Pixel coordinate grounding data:

———

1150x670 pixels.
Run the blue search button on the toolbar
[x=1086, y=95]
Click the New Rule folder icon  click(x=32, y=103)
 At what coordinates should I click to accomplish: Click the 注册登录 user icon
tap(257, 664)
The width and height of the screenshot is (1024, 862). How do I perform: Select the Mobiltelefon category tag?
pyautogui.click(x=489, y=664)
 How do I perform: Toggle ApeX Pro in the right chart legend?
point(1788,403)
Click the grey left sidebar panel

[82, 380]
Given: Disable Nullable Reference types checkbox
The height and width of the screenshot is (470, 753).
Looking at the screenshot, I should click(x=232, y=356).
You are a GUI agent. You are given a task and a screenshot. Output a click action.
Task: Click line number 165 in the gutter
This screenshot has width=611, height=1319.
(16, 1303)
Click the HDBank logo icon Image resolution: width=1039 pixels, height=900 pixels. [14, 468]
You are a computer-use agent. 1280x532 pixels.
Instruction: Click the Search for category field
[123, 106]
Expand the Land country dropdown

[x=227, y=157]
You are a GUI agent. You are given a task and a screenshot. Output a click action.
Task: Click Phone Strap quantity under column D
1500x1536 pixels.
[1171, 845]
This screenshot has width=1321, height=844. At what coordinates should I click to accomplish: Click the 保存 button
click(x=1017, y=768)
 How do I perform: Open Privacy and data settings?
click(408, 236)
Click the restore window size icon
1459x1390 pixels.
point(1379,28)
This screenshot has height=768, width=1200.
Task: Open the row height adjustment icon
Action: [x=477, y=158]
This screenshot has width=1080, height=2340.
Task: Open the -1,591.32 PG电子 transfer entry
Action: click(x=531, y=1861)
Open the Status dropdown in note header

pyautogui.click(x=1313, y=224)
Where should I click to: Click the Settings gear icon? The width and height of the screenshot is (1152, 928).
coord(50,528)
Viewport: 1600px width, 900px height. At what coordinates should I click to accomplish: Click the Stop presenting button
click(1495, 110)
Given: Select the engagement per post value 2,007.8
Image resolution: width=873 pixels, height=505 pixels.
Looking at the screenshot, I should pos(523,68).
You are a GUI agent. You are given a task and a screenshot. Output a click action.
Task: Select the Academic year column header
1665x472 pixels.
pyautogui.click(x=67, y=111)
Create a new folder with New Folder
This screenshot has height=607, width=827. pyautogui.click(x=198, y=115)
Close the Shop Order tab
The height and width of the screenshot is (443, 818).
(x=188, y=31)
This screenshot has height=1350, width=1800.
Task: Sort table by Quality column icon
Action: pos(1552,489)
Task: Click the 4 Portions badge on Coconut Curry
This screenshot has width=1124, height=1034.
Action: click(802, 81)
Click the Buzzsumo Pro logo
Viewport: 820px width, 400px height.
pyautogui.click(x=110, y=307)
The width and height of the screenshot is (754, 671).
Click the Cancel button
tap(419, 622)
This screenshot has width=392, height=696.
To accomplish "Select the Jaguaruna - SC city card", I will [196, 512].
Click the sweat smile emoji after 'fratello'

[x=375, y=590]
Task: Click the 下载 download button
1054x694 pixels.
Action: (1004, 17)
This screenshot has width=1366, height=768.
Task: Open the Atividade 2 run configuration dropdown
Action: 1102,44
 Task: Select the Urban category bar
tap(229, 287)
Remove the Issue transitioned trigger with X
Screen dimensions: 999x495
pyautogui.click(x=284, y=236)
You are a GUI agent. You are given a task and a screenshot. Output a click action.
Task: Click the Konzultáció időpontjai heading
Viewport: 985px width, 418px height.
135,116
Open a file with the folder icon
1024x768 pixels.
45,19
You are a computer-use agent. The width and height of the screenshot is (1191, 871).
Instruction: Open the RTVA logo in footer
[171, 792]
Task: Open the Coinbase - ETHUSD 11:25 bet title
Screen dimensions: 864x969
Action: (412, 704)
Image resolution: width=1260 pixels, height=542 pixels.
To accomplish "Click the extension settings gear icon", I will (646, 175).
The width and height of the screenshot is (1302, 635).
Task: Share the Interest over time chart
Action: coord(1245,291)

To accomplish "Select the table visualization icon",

———

Problem details:
Keep every word the same and copy out all of the entries.

Result:
1150x670 pixels.
Run the blue search button on the toolbar
[x=1086, y=95]
Click the New Rule folder icon  click(x=32, y=103)
 At what coordinates should I click to accomplish: Click the 注册登录 user icon
tap(257, 664)
The width and height of the screenshot is (1024, 862). How do I perform: Select the Mobiltelefon category tag?
pyautogui.click(x=489, y=664)
 How do I perform: Toggle ApeX Pro in the right chart legend?
point(1788,403)
Click the grey left sidebar panel

[82, 380]
Given: Disable Nullable Reference types checkbox
The height and width of the screenshot is (470, 753).
Looking at the screenshot, I should click(x=232, y=356).
You are a GUI agent. You are given a task and a screenshot. Output a click action.
Task: Click line number 165 in the gutter
This screenshot has width=611, height=1319.
(16, 1303)
Click the HDBank logo icon Image resolution: width=1039 pixels, height=900 pixels. [14, 468]
You are a computer-use agent. 1280x532 pixels.
Instruction: Click the Search for category field
[123, 106]
Expand the Land country dropdown

[x=227, y=157]
You are a GUI agent. You are given a task and a screenshot. Output a click action.
Task: Click Phone Strap quantity under column D
1500x1536 pixels.
[1171, 845]
This screenshot has width=1321, height=844. At what coordinates should I click to accomplish: Click the 保存 button
click(x=1017, y=768)
 How do I perform: Open Privacy and data settings?
click(408, 236)
Click the restore window size icon
1459x1390 pixels.
point(1379,28)
This screenshot has height=768, width=1200.
Task: Open the row height adjustment icon
Action: [x=477, y=158]
This screenshot has width=1080, height=2340.
Task: Open the -1,591.32 PG电子 transfer entry
Action: click(x=531, y=1861)
Open the Status dropdown in note header

pyautogui.click(x=1313, y=224)
Where should I click to: Click the Settings gear icon? The width and height of the screenshot is (1152, 928).
coord(50,528)
Viewport: 1600px width, 900px height. At what coordinates should I click to accomplish: Click the Stop presenting button
click(1495, 110)
Given: Select the engagement per post value 2,007.8
Image resolution: width=873 pixels, height=505 pixels.
Looking at the screenshot, I should pos(523,68).
You are a GUI agent. You are given a task and a screenshot. Output a click action.
Task: Select the Academic year column header
1665x472 pixels.
pyautogui.click(x=67, y=111)
Create a new folder with New Folder
This screenshot has height=607, width=827. pyautogui.click(x=198, y=115)
Close the Shop Order tab
The height and width of the screenshot is (443, 818).
(x=188, y=31)
This screenshot has height=1350, width=1800.
Task: Sort table by Quality column icon
Action: pos(1552,489)
Task: Click the 4 Portions badge on Coconut Curry
This screenshot has width=1124, height=1034.
Action: click(802, 81)
Click the Buzzsumo Pro logo
Viewport: 820px width, 400px height.
pyautogui.click(x=110, y=307)
The width and height of the screenshot is (754, 671).
Click the Cancel button
tap(419, 622)
This screenshot has width=392, height=696.
To accomplish "Select the Jaguaruna - SC city card", I will [196, 512].
Click the sweat smile emoji after 'fratello'

[x=375, y=590]
Task: Click the 下载 download button
1054x694 pixels.
Action: (1004, 17)
This screenshot has width=1366, height=768.
Task: Open the Atividade 2 run configuration dropdown
Action: 1102,44
 Task: Select the Urban category bar
tap(229, 287)
Remove the Issue transitioned trigger with X
Screen dimensions: 999x495
pyautogui.click(x=284, y=236)
You are a GUI agent. You are given a task and a screenshot. Output a click action.
Task: Click the Konzultáció időpontjai heading
Viewport: 985px width, 418px height.
135,116
Open a file with the folder icon
1024x768 pixels.
45,19
You are a computer-use agent. The width and height of the screenshot is (1191, 871).
Instruction: Open the RTVA logo in footer
[171, 792]
Task: Open the Coinbase - ETHUSD 11:25 bet title
Screen dimensions: 864x969
Action: (412, 704)
Image resolution: width=1260 pixels, height=542 pixels.
To accomplish "Click the extension settings gear icon", I will (646, 175).
The width and height of the screenshot is (1302, 635).
Task: Share the Interest over time chart
Action: coord(1245,291)

To accomplish "Select the table visualization icon",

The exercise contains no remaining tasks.